# Extrait proposé:
Il appartient à la droite du Seigneur d’exercer sa puissance, de nous donner la force et de nous accorder la grâce de marcher sur les traces de nos Pères « dans l’enseignement, la conduite, la patience, la charité, l’endurance, les persécutions et les souffrances », en tout ce qui leur est venu de l’Ennemi de façon sensible ou spirituelle. […] Gardons-nous d’être jaloux de nous-mêmes, d’aimer la mort et de haïr la vie, de recevoir des malédictions au lieu de bénédictions, d’irriter le Christ en servant l’Ennemi. Soyons attentifs, vigilants, alertes, prêts. Sortons de notre profond sommeil, pensons à la grâce que Dieu nous a faite d’être aux pieds de ses saints serviteurs. Et que dis-je « à leurs pieds » ? Bien plutôt d’être leurs enfants et leurs cohéritiers. Bienheureuse l’âme qui goûte cela ! bienheureuse l’âme qui a été illuminée pour comprendre cela ! bienheureuse l’âme blessée d’une telle charité ! bienheureuse l’âme captivée par ces choses ! bienheureuse l’âme qui en est digne ! bienheureuse l’âme qui y met sa foi ! bienheureuse l’âme qui y trouve sa perfection. Car la joie l’attend avec l’allégresse et la juste rétribution dans le royaume des cieux, dans la lumière éternelle, en présence des anges, des archanges et de toutes les puissances célestes, pour la gloire du Fils béni, pour la gloire de l’Esprit béni et saint. Amen.

# Objectif A:
D'après l'extrait proposé, en présence de qui la joie attend-elle l'âme dans la lumière éternelle ?
# Objectif B:
Reproduisez à l'identique les lignes à traiter, depuis celle qui contient « Image resolution: width=713 » jusqu'à la dernière, ces deux bornes comprises. Laissez les images de côté.
L'extrait et les lignes qui viennent ensuite ont des origines distinctes.

# Lignes à traiter:
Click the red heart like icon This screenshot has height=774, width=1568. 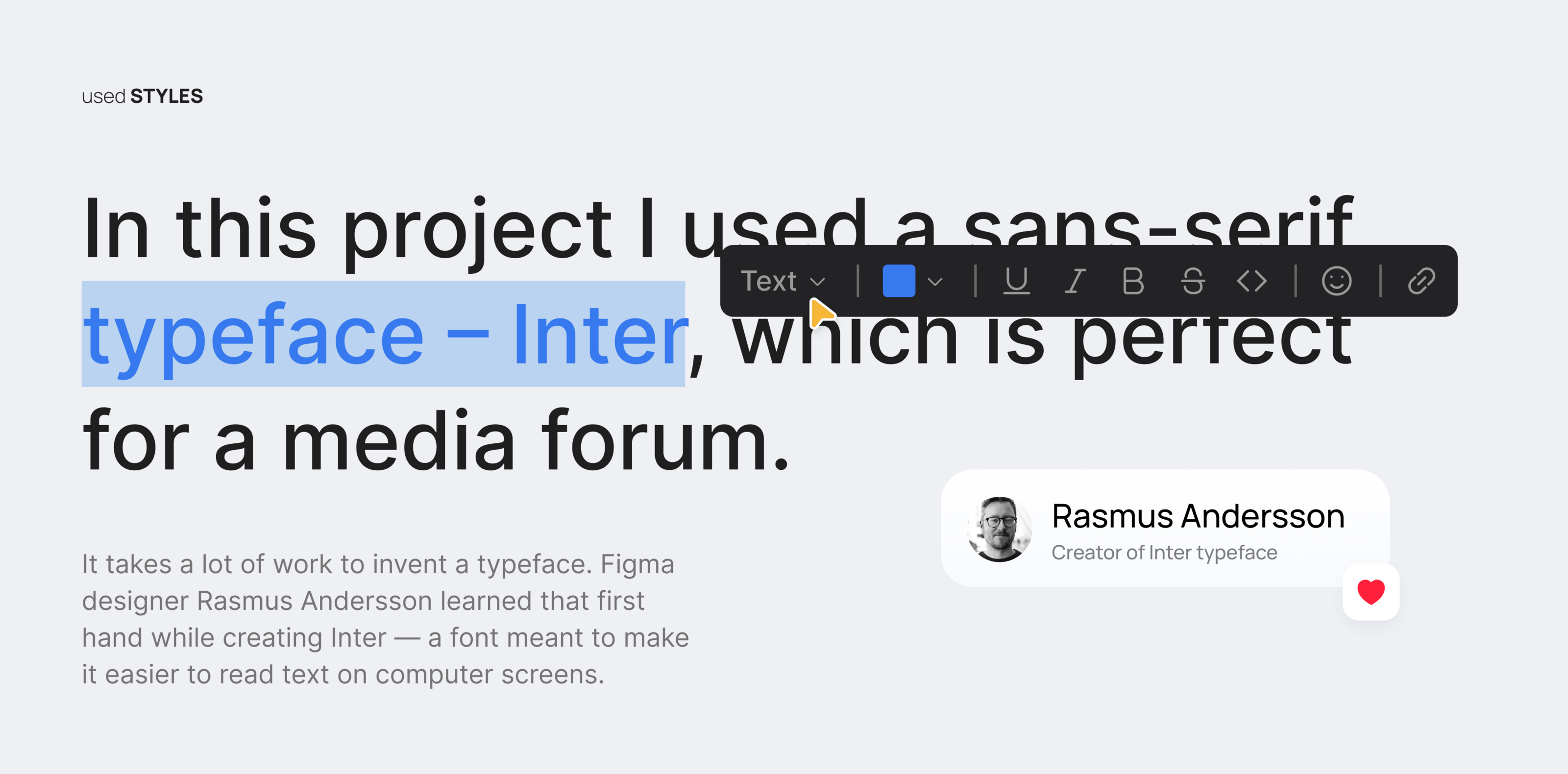(x=1371, y=591)
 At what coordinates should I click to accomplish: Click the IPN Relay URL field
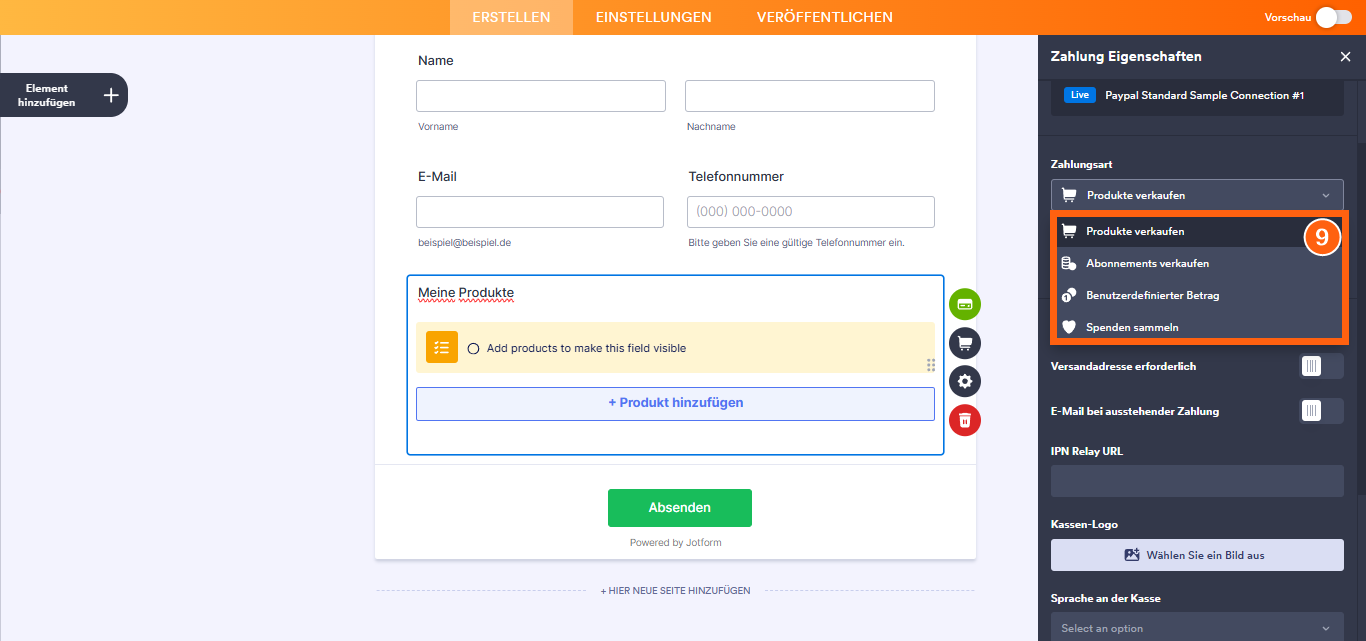coord(1197,481)
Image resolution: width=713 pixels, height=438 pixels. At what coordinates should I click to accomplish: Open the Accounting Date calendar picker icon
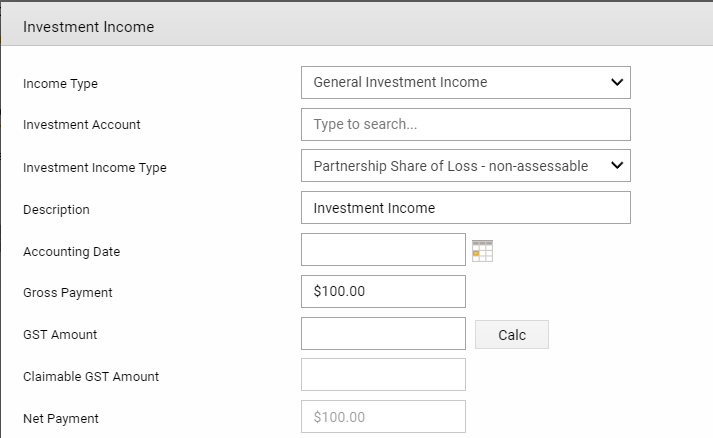pyautogui.click(x=482, y=251)
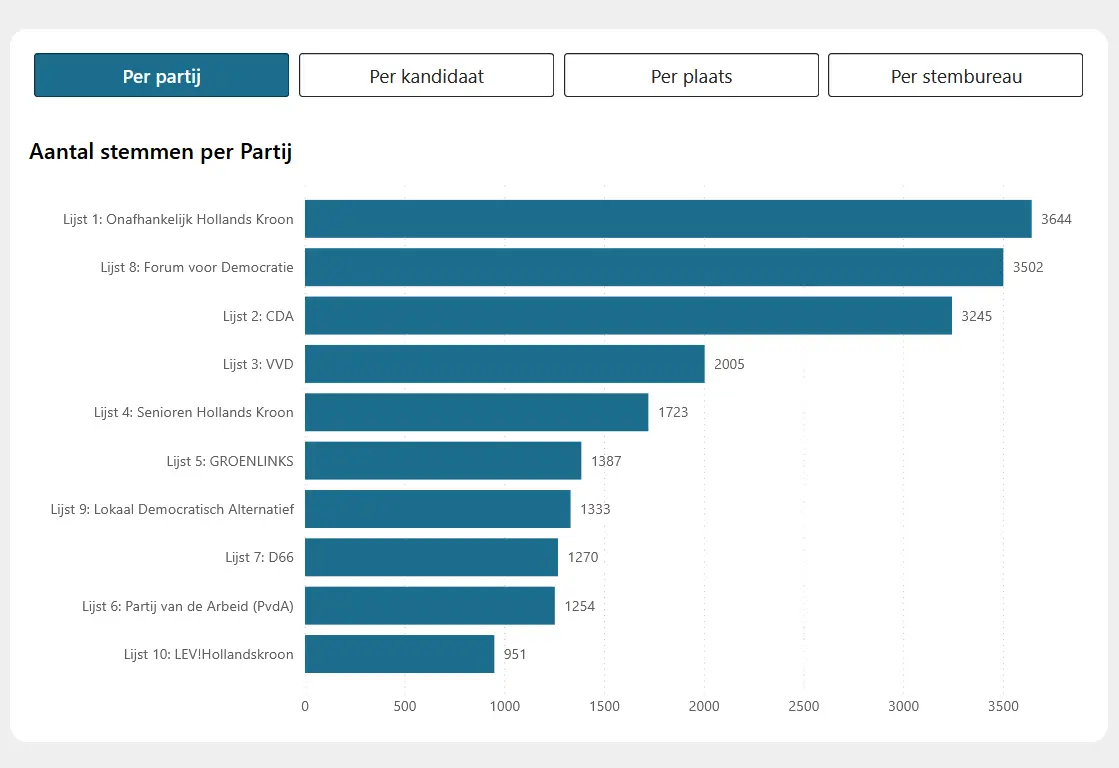Select the LEV!Hollandskroon bar
The width and height of the screenshot is (1119, 768).
click(399, 654)
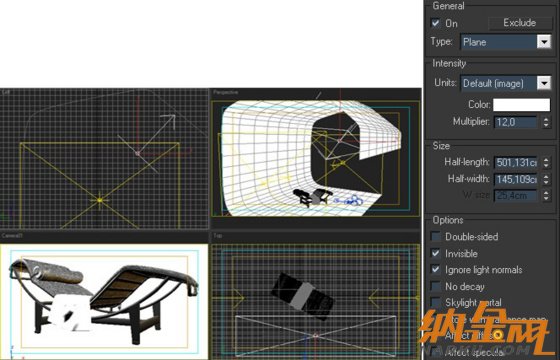The image size is (560, 360).
Task: Click the Multiplier value field
Action: 515,122
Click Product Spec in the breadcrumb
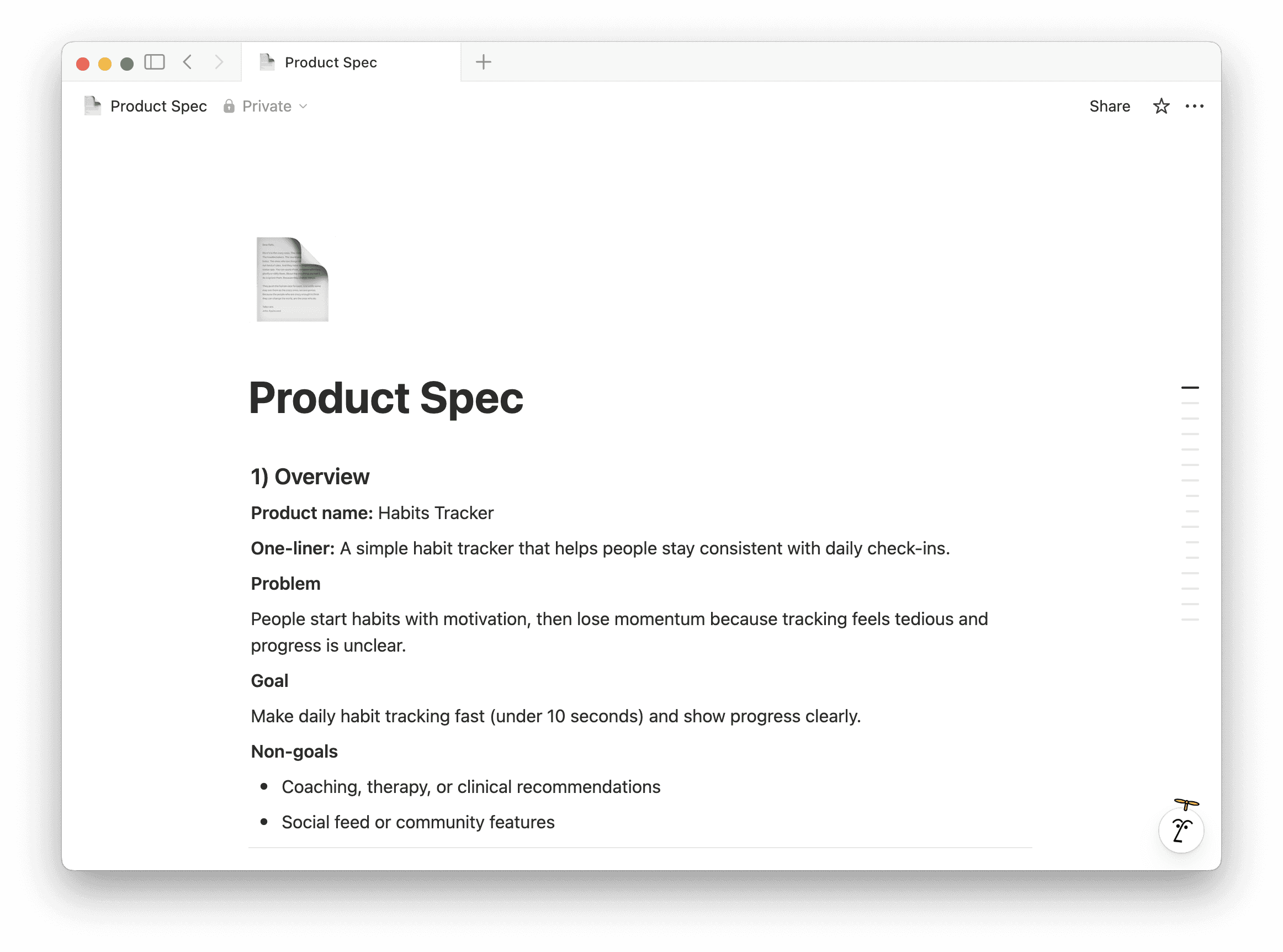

# Réponse attendue A:
En présence des anges, des archanges et de toutes les puissances célestes.

# Réponse attendue B:
Image resolution: width=713 pixels, height=438 pixels. At what coordinates should I click to accomplish: Open the Accounting Date calendar picker icon
pyautogui.click(x=482, y=251)
Select the LEV!Hollandskroon bar
The width and height of the screenshot is (1119, 768).
click(399, 654)
The image size is (560, 360).
Task: Click the Multiplier value field
Action: 515,122
Click Product Spec in the breadcrumb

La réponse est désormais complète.